This is a guest post by Terri Lee Ryan, a Chicago career coach whose blog, Get Employed, is part of the Tribune’s ChicagoNow blog network.
According to Jobvite, (leading recruiting platform for the social web), 2/3 of companies now recruit via Facebook. Over one half use Twitter and almost all companies are using LinkedIn to find employees. That’s a whole lot of recruiting going on in the social media space. According to Jobvite’s recent annual survey, social recruiting has become an essential HR practice.
92% of U.S. companies are using social media networks and media to find talent this year. This is up from 78% five years ago. LinkedIn remains the number one choice for company recruiters, but Facebook and Twitter are being used more frequently then in the past to find job candidates. Nearly 3 out of 4 hiring managers and recruiters check candidates’ social profiles – 48% always do so, even if they are not provided.
Social Recruiting gained momentum because of the results. It’s an effective way to take a comprehensive look at a large candidate pool and quickly bring in high-quality talent.
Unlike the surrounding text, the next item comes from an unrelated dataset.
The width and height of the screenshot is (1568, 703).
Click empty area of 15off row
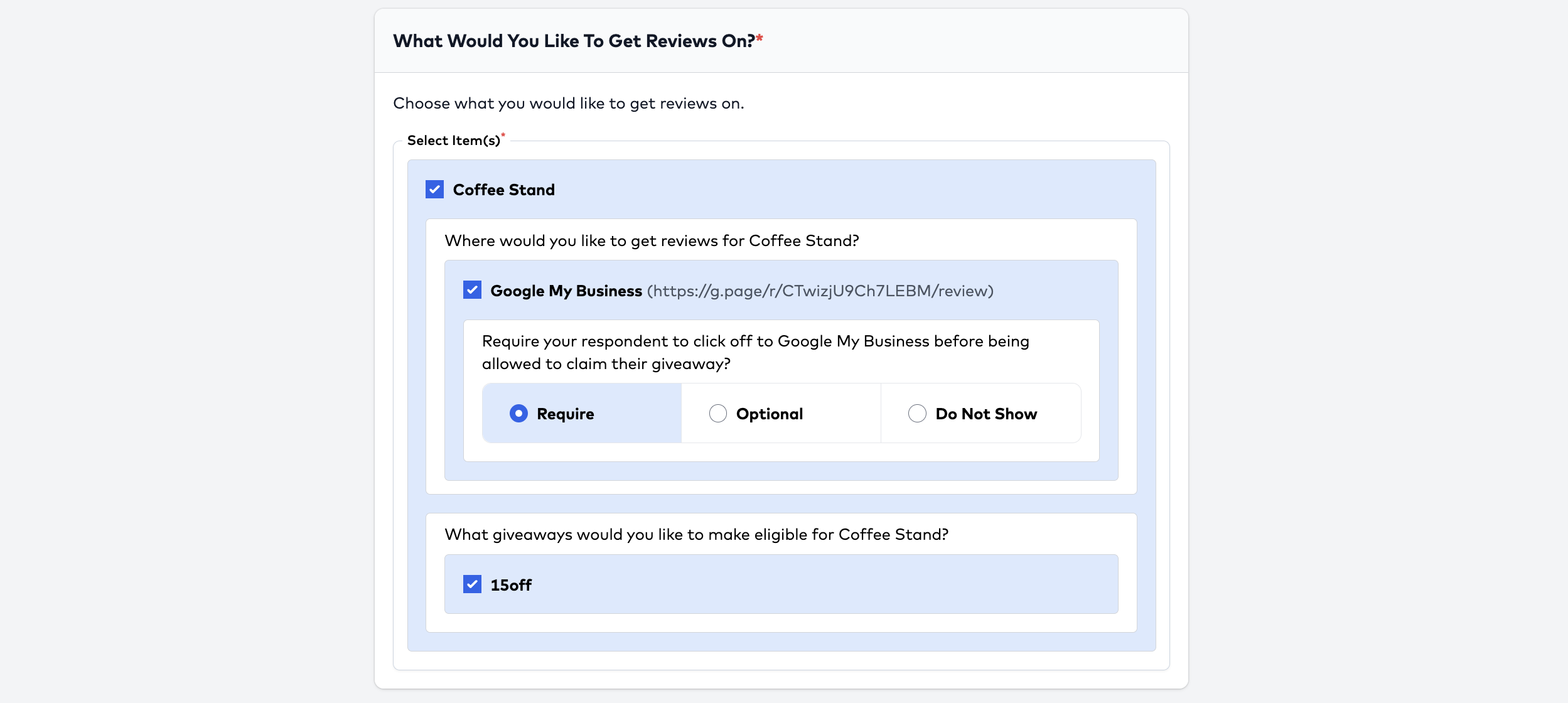[x=816, y=584]
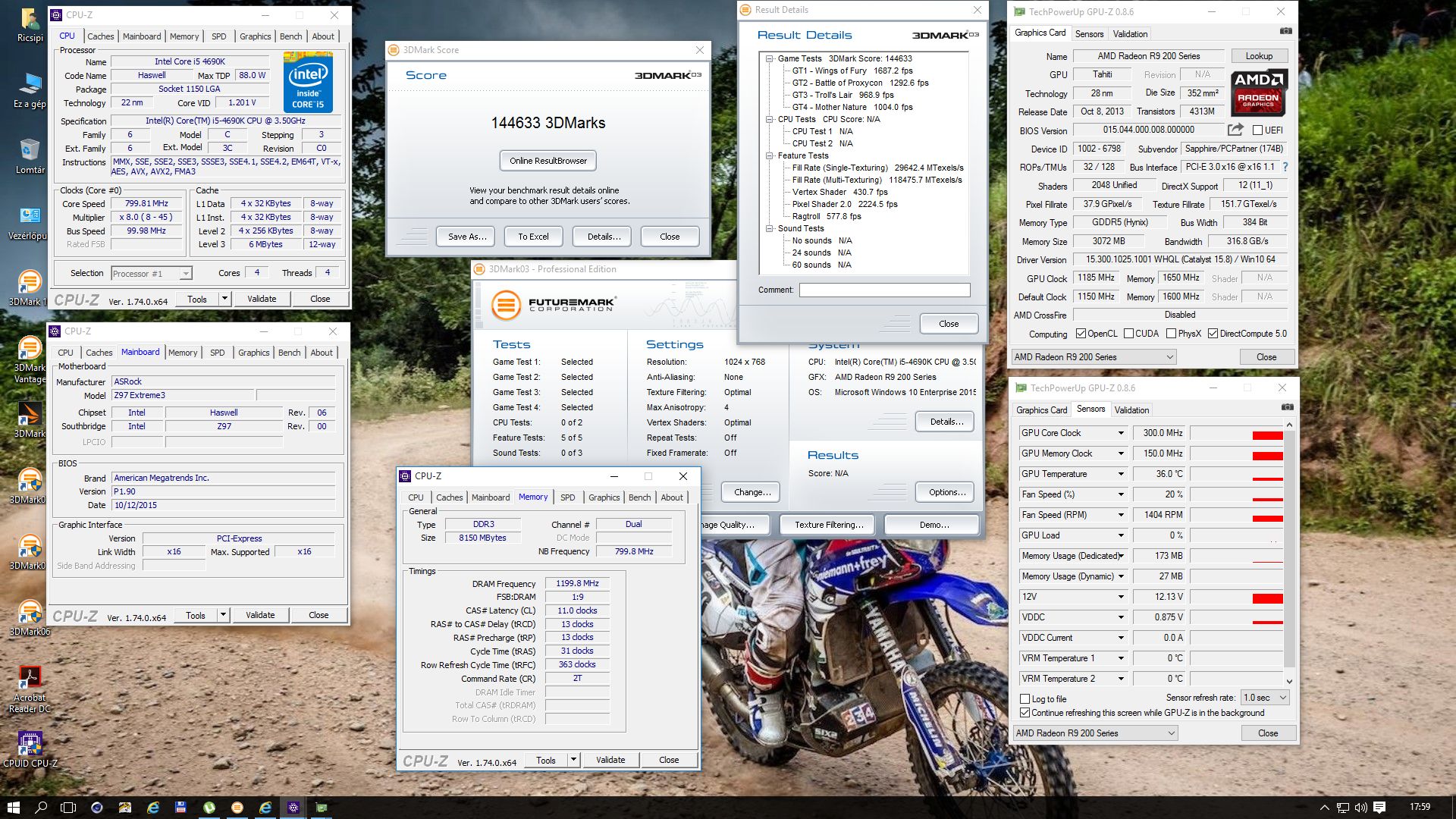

More than 7 out of 10 employers have successfully hired a candidate through social media (73%). This is up from 63% in 2011 and 58% in 2010. Of those social hires, 89% of respondents have hired from LinkedIn, 25% through Facebook and 15% through Twitter.
Since implementing social recruiting, almost half (49%) of the companies received more candidates to choose from. More than 4 out of 10 (43%) say the quality of applicants has improved. 1/3 of respondents see more employee referrals, which tend to lead to the most valuable hires. 20% reported it takes less time to hire when using social recruiting.
Conducted in June, Jobvite’s Social Recruiting Survey 2012 polled more than 1,000 human resources and recruitment professionals on their social recruiting activities and intentions. Now in its fifth year, the survey has revealed social recruiting usage trends since 2008, providing insights into how popular it has become, who is using it effectively and the results social recruiting produces.
Here are some tips to take into consideration when using social media:
Employers Frown on Drinking and Sex
Any reference to using illegal drugs (78% negative) and posts about alcohol consumption (nearly 50%) were frowned upon. Posts of a sexual nature (67% negative) were clearly negative.
Using Profanity is a big mistake
Using profanity in posts and tweets garnered a 61% negative reaction.
Employers loathe poor grammar
Worse than drinking are using poor grammar or spelling mistakes (54%) on social profiles.
Employers like candidates to belong to professional organizations. 80% of HR respondents reacted positively to seeing memberships to professional organizations, while 2/3 likes to see volunteering or donating to a nonprofit.
“The rise in social recruiting has allowed both candidates and employers an easier way to find the best match,” said Dan Finnigan, president and CEO of Jobvite. “We continue to see social recruiting gain popularity because it is more efficient than the days of sifting through a haystack of resumes. It also increases quality referral hires, which our own data on Jobvite proves are hired faster and last longer.”
It’s time to clean up your Facebook, Linkedin and Twitter pages; no more close up’s of your lobster dinner or looking like you’ve consumed five martinis! Also, watch what you upload to your You Tube channel. These social media sites are now the number one resource for hiring. So whatever you post on these media sites is a direct reflection of who you are and whether you are “employable.”